Provided passage:
....

Scaling & Normalisation¶

Distance-based algorithms panic when comparing centimetres to kilometres. Scaling forces all features into immediate proportion.

What You Will Learn¶

Identify precisely when scaling is computationally required
Compress variant features using StandardScaler
Compress variant features using MinMaxScaler
Visually verify transformation integrity via plotting

Prerequisites¶

Completed the Data Types & Encoding tutorial

Step 1: Why Scaling Matters¶

Most ML algorithms (KNN, SVM, Neural Networks, PCA, K-Means) use raw Euclidean distance to calculate the difference between distinct data points.

If measuring houses, Square Footage might range from 800 to 5000, while Number of Bedrooms ranges from 1 to 5. Because the square footage numbers mathematically dominate the equation by three magnitudes, the algorithm practically ignores the bedroom count entirely. Scaling resets them both to the exact same comparable distribution box.

import pandas as pd
import seaborn as sns
import matplotlib.pyplot as plt
from sklearn.preprocessing import StandardScaler, MinMaxScaler

df = sns.load_dataset('diamonds').head(1000)

print(f"Carat variance: {df['carat'].var():.4f}")
print(f"Price variance: {df['price'].var():.1f}")

Expected Output

Carat variance: 0.2223
Price variance: 15891338.8

Step 2: Standardisation (Z-Score)¶

StandardScaler shifts the mean of the feature to exactly 0 and scales the variance tracking to exactly standard deviation 1. This is the absolute default choice for linear scaling, assuming your underlying data structurally mimics a bell curve (Normal distribution).

scaler_std = StandardScaler()

# Transform multiple columns simultaneously
features = ['carat', 'price']
df_std = pd.DataFrame(scaler_std.fit_transform(df[features]), columns=features)

print(df_std.describe().round(2))

Expected Output

	carat	price
count	1000.00	1000.00
mean	-0.00	0.00
std	1.00	1.00
min	-1.13	-0.91
25%	-0.83	-0.73
50%	-0.22	-0.32
75%	0.44	0.46
max	4.88	3.65

Notice that the mean is functionally \(0.00\) and the standard deviation is precisely \(1.00\).

Workplace Tip

Tree-based algorithms (RandomForest, XGBoost, DecisionTree) are entirely immune to magnitude scaling because they split iteratively on percentile thresholds rather than geometric distances. If you are ONLY running trees at work, you can intentionally skip scaling routines completely!

Step 3: Local Normalisation¶

MinMaxScaler compresses every single float strictly between the absolute lower boundary of 0.0 and 1.0.

scaler_minmax = MinMaxScaler()

df_mm = pd.DataFrame(scaler_minmax.fit_transform(df[features]), columns=features)

print(df_mm.describe().round(2))

Expected Output

	carat	price
count	1000.00	1000.00
mean	0.19	0.20
std	0.17	0.22
min	0.00	0.00
25%	0.05	0.04
50%	0.15	0.13
75%	0.26	0.30
max	1.00	1.00

Here the minimum is precisely \(0.00\) and the maximum is precisely \(1.00\). This is computationally highly desired as input arrays for deep learning Neural Networks.

....

Written exercise:
Continue the scaling and normalization tutorial from the point where it stops.

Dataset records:
....

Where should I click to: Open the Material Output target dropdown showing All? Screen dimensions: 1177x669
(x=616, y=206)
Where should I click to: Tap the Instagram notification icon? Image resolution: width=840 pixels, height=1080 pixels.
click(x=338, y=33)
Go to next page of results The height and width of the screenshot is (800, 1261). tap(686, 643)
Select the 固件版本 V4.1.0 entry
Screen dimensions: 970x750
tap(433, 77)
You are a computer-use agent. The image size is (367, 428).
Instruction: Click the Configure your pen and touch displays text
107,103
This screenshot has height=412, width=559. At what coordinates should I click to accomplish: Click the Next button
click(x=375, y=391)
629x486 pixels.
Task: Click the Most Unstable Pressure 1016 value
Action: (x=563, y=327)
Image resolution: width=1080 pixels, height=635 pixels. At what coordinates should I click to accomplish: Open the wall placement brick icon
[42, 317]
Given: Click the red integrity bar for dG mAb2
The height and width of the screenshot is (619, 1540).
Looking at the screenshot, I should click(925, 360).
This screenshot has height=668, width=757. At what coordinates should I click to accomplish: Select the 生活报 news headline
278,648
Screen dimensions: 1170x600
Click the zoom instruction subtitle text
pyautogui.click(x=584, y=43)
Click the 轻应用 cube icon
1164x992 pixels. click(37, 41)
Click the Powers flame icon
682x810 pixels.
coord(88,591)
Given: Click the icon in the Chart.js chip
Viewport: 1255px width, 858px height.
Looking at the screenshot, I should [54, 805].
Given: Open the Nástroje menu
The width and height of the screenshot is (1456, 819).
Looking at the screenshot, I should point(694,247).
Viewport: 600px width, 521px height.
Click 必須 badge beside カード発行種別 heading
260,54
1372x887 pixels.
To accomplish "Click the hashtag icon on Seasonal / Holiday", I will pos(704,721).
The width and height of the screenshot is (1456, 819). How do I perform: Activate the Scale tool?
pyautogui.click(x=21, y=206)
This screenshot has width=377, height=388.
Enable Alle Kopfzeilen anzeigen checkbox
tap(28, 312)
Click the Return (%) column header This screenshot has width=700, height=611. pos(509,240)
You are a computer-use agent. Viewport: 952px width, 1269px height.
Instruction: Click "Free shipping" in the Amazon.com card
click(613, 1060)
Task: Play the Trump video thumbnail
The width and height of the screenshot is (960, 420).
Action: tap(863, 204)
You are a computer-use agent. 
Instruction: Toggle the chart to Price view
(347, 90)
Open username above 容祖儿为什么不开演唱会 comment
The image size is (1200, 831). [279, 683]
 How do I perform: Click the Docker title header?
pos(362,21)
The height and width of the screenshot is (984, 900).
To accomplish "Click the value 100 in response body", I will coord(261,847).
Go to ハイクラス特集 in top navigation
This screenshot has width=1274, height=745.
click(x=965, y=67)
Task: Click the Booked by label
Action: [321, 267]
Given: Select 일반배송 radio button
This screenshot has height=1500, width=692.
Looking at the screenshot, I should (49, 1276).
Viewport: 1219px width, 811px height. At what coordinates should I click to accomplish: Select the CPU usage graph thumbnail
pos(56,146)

....

Reply to the task:
Step 4: Visualising Transformation Integrity¶

Scaling algorithms radically shift the underlying array magnitude, but critically preserve relative correlation and proportion. A scatter plot will look physically identical across the X and Y axes despite the array inputs dropping from 15,000,000 to 0.5.

fig, axes = plt.subplots(1, 3, figsize=(15, 5))

# Original
sns.scatterplot(data=df, x='carat', y='price', alpha=0.5, ax=axes[0])
axes[0].set_title('Original Scale (Prices ~ $2000)')

# Standard Scaler
sns.scatterplot(data=df_std, x='carat', y='price', alpha=0.5, ax=axes[1], color='green')
axes[1].set_title('StandardScaler (Mean=0, STD=1)')

# MinMax Scaler
sns.scatterplot(data=df_mm, x='carat', y='price', alpha=0.5, ax=axes[2], color='purple')
axes[2].set_title('MinMaxScaler (Range 0-1)')

plt.tight_layout()
plt.show()

Expected Plot

Scaling visualised

Assessment Connection

You are structurally expected to invoke .fit_transform() on your X_train partitions, but critically strictly only .transform() on your X_test partitions! Do NOT accidentally invoke .fit() on tests or validation environments, as information "leakage" will artificially inflate your assessment results resulting in immediate capability failure.

Summary¶

Raw linear/geometric algorithms mandate equivalent spatial variance mapping.
StandardScaler drives elements onto Z-scores centered around an absolute 0 framework.
MinMaxScaler boxes extreme ranges aggressively into pure 0.0 to 1.0 decimals.
Distance distributions physically remain visually parallel despite scalar compression.

Next Steps¶

→ Detecting & Treating Outliers — handle the extreme anomalies that corrupt prediction accuracy and warp scalers.

Stretch & Challenge

For Advanced Learners¶

RobustScaler for High-Impact Anomaly Clusters

If your dataset contains massive anomalous outliers, they will physically drag the baseline mean calculations of StandardScaler severely towards their extreme polarity.

RobustScaler solves this by computing distance matrices exclusively against the median and IQR boundaries rather than the mean scalar.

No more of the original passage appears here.